Friday, 01 October 2010 00:00

FOR niche spirits, obscure can be good--and so products made in countries not renowned for their spirits production can gather export market cache. Latin America and the Caribbean are regions where effort by buyers can pay dividends. They produces several of the most popular spirits in the world--notably rum and tequila--however there are also many lesser known local spirits that show potential in the international market.

Pisco, local grape brandies from Chile and Peru is one of the more conventional lines available. Pisco is a Peruvian and Chilean specialty, developed by Spanish settlers in the 16th century and produced in four varieties: 'puro' from non-aromatic grapes--quenbranta, mollar, ubina, or negra criolla; 'aromatico' from aromatic grapes--torntel, italia, albilla or muscatel; 'acholado' from a blend of non-aromatic and aromatic grapes; and 'mosto verde' from partially fermented grapes. The alcohol content of Pisco ranges from 30% to 50%.

According to the Peruvian Exporters Association (ADEX), Peruvian pisco exports increased by 215% between 2003 and 2009. Last year, the United States was the largest purchaser of exported pisco, consuming 32% of exports (USD$433,442), followed by Chile, Colombia, Spain, Argentina, Ecuador and Germany. Brands currently available for export include Don Cesar, Capel, Ocucaje and Pisco Payet.

More obscure, and from next door Bolivia is Fair Vodka, by Fair Trade Spirits, a unique new vodka produced from the quinoa grain of Bolivia. As the name suggests, Fair Vodka is a fair trade certified product, distilled from quinoa grown by 1,200 small producers in the Bolivian Altiplano.
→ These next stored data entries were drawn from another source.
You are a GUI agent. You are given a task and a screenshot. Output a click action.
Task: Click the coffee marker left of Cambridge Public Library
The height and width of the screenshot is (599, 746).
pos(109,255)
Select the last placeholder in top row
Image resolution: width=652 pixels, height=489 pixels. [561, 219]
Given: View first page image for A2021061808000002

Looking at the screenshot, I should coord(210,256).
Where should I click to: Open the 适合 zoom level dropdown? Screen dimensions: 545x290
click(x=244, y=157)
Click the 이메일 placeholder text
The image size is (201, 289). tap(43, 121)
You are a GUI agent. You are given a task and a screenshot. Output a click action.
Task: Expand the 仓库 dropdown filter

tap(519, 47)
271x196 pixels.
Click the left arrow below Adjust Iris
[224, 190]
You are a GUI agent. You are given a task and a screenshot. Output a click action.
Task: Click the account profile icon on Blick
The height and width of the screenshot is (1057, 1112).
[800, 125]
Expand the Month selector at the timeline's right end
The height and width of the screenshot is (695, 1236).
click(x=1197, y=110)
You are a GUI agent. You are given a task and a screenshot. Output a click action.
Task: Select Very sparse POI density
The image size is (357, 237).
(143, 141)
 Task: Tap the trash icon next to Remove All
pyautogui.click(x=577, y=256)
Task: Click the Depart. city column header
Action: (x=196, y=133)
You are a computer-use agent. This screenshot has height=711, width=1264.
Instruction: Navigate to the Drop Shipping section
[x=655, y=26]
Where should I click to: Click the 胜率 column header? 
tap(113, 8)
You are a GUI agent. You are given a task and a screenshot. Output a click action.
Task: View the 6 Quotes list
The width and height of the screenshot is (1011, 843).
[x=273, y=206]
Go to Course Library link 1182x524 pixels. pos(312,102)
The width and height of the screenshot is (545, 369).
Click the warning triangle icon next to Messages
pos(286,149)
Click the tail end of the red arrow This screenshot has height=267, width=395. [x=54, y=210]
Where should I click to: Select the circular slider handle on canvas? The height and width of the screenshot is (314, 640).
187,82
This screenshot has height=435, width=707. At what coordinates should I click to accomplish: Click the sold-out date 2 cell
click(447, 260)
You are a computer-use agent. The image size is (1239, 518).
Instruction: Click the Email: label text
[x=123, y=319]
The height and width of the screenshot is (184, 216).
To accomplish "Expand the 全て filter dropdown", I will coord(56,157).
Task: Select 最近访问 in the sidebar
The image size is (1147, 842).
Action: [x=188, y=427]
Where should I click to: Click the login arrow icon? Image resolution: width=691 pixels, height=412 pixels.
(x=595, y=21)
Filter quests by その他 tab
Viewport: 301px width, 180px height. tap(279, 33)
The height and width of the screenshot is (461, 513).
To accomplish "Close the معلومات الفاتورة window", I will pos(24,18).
Another Bolivian-inspired drink--one that is understandably rather controversial--recently appearing on the market is Agwa de Bolivia liqueur, produced from Bolivian coca leaves, as well as 32 other herbs and botanicals. Agwa, produced from the controversial Bolivian coca plant, is the only spirit of its kind. It is handcrafted in Amsterdam from a distillation of coca leaves, and available for sale in the European Union (EU) and the USA.

Meanwhile, Brazil's spirits sector is hoping to make its national spirit cachaga, distilled from sugar cane, popular outside the confines of Brazil. Some cachaga producing companies are creating variations of the spirit, in the hopes of appealing to international consumers. For example Mangaroca produces Batida de Coco, made from a Cachaga sugar cane spirit and coconut, or the variation Black Batida, made from Batida de Coco liquer, with cocoa cream, and hazelnut cream added.

This company also produces O'Cangaceiro Amargo Brasileiro--a liqueur based on an infusion of selected Brazilian herbs and lime, which is available on the international market. In Mexico however, the situation is different, given the national spirit tequila is far from being a niche product. Here, companies capitalise on the popularity of tequila, and develop interesting niche varieties of the spirit. For example Mexican company Aha Toro produces the traditional silver, gold, anejo (aged) and extra anejo tequila, but also markets unique products such as Aha Toro Diva--white tequila aged in used merlot wine barrels giving it a hint of wine and fruit, or Aha Toro Tequila Cream with a taste of cream and coffee.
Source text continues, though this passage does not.